*DESCRIPTION OF THE TASK*
Your task is to repeat exactly the lines from the one with "Task: Enable Купить" through the end of the records, both included; please leave the pictures out.

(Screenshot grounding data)
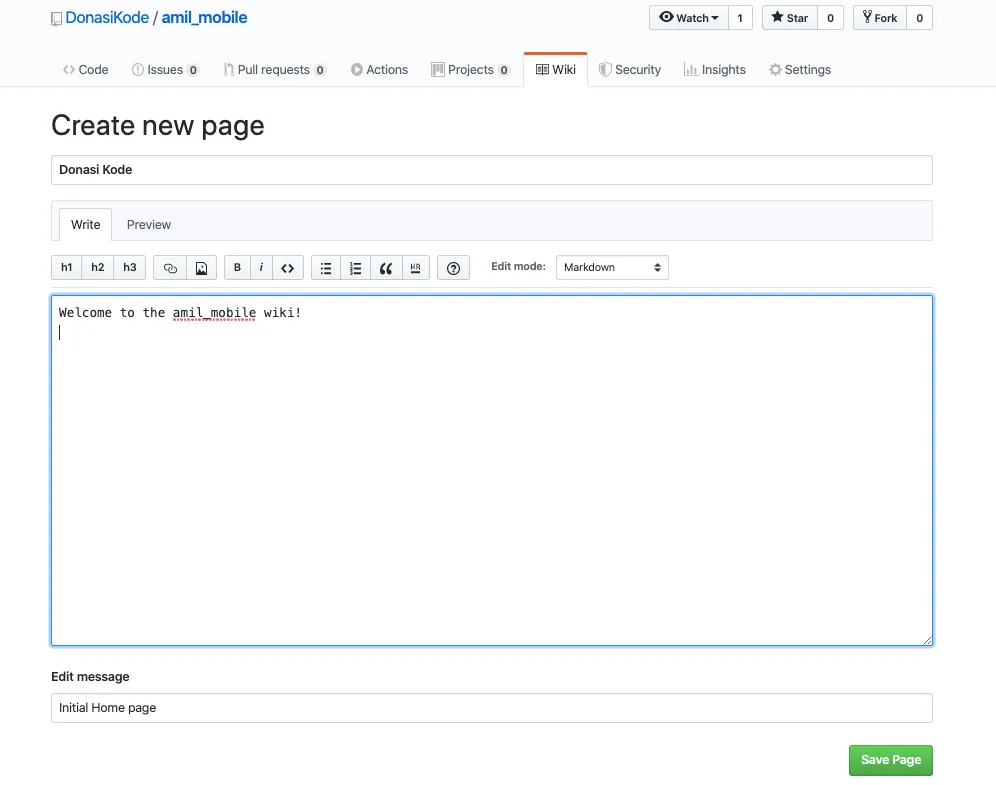The image size is (996, 785).
Task: Create an unordered list
Action: point(326,267)
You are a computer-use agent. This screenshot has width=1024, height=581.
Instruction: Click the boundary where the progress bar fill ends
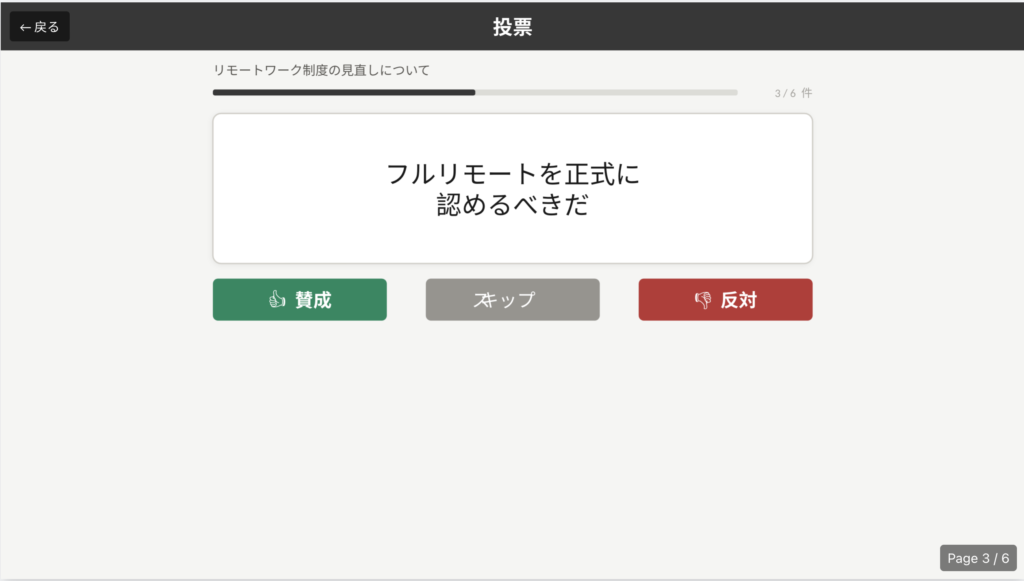pos(475,92)
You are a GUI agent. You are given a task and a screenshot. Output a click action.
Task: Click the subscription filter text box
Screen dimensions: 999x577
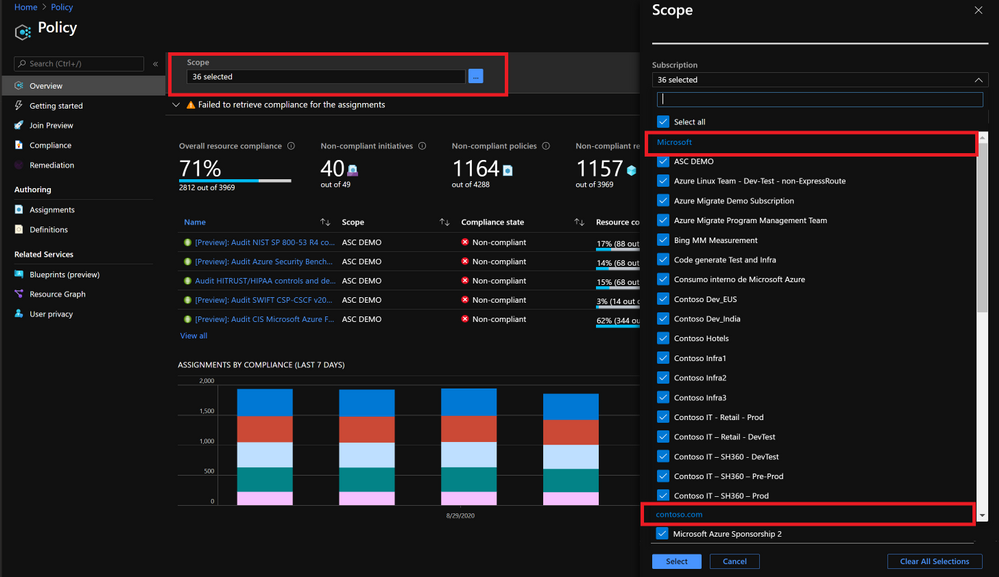[x=818, y=99]
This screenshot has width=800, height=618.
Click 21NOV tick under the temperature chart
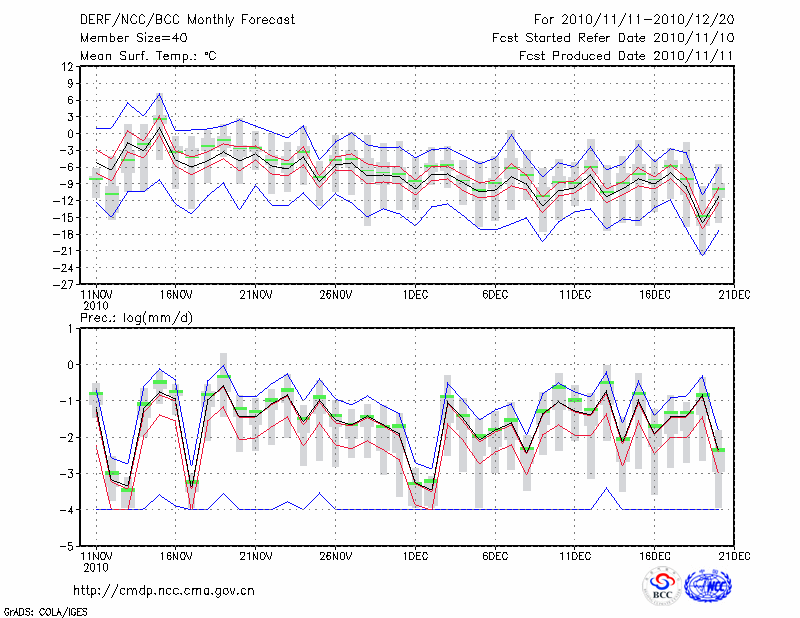(255, 295)
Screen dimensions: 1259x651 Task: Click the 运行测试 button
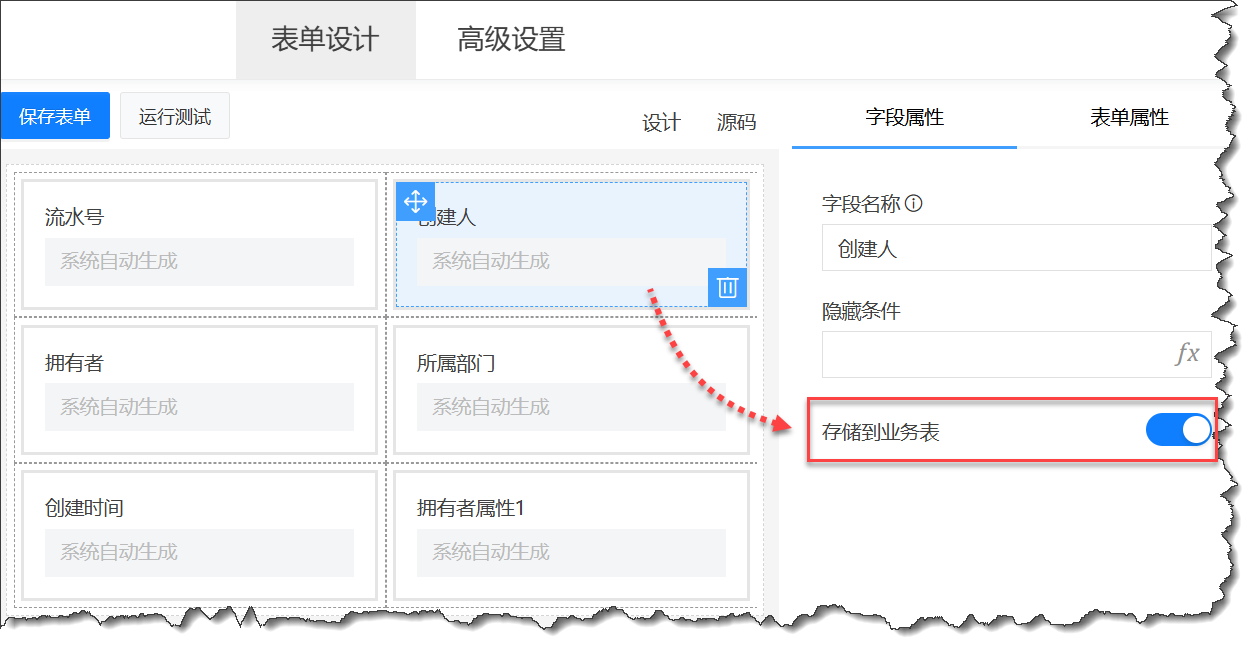pyautogui.click(x=174, y=115)
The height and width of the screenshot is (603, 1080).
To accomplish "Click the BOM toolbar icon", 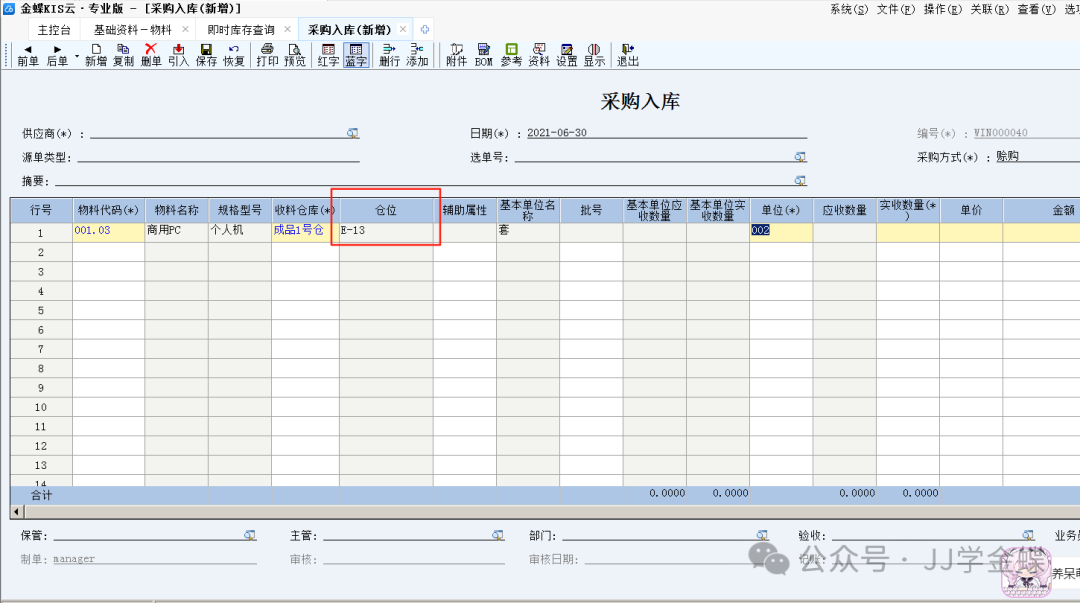I will tap(484, 54).
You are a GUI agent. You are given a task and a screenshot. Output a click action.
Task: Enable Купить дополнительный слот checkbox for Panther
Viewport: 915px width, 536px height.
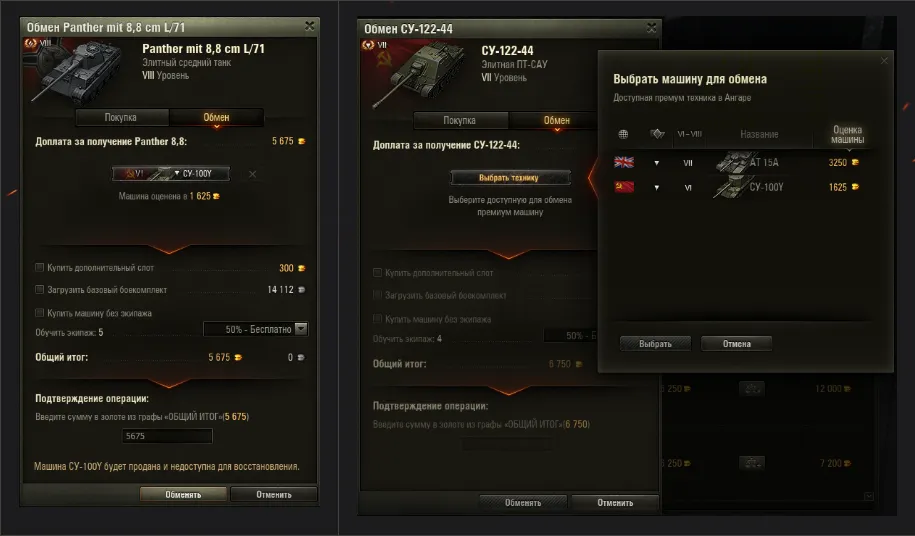pyautogui.click(x=39, y=268)
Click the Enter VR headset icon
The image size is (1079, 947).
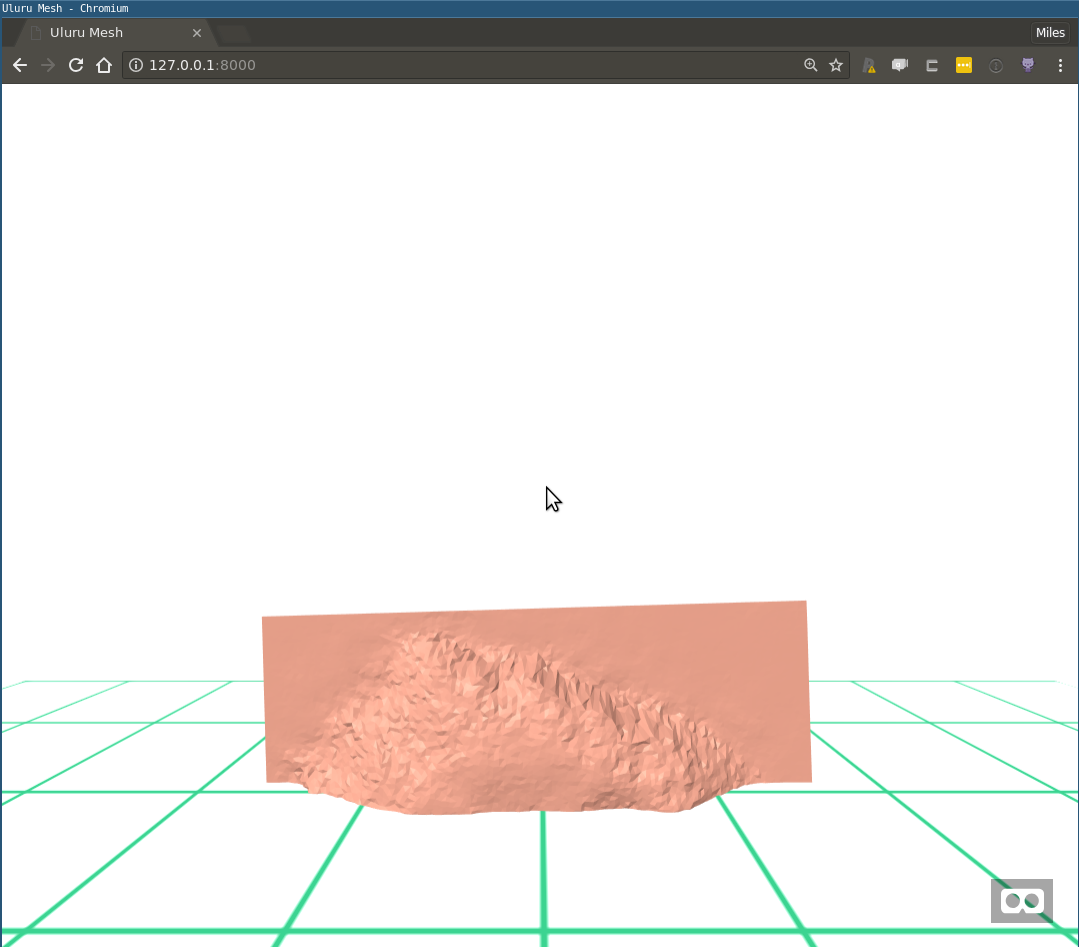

*ANSWER FOR THE TASK*
Task: Enable Купить дополнительный слот checkbox for Panther
Viewport: 915px width, 536px height.
pyautogui.click(x=39, y=268)
Click the Enter VR headset icon
The image size is (1079, 947).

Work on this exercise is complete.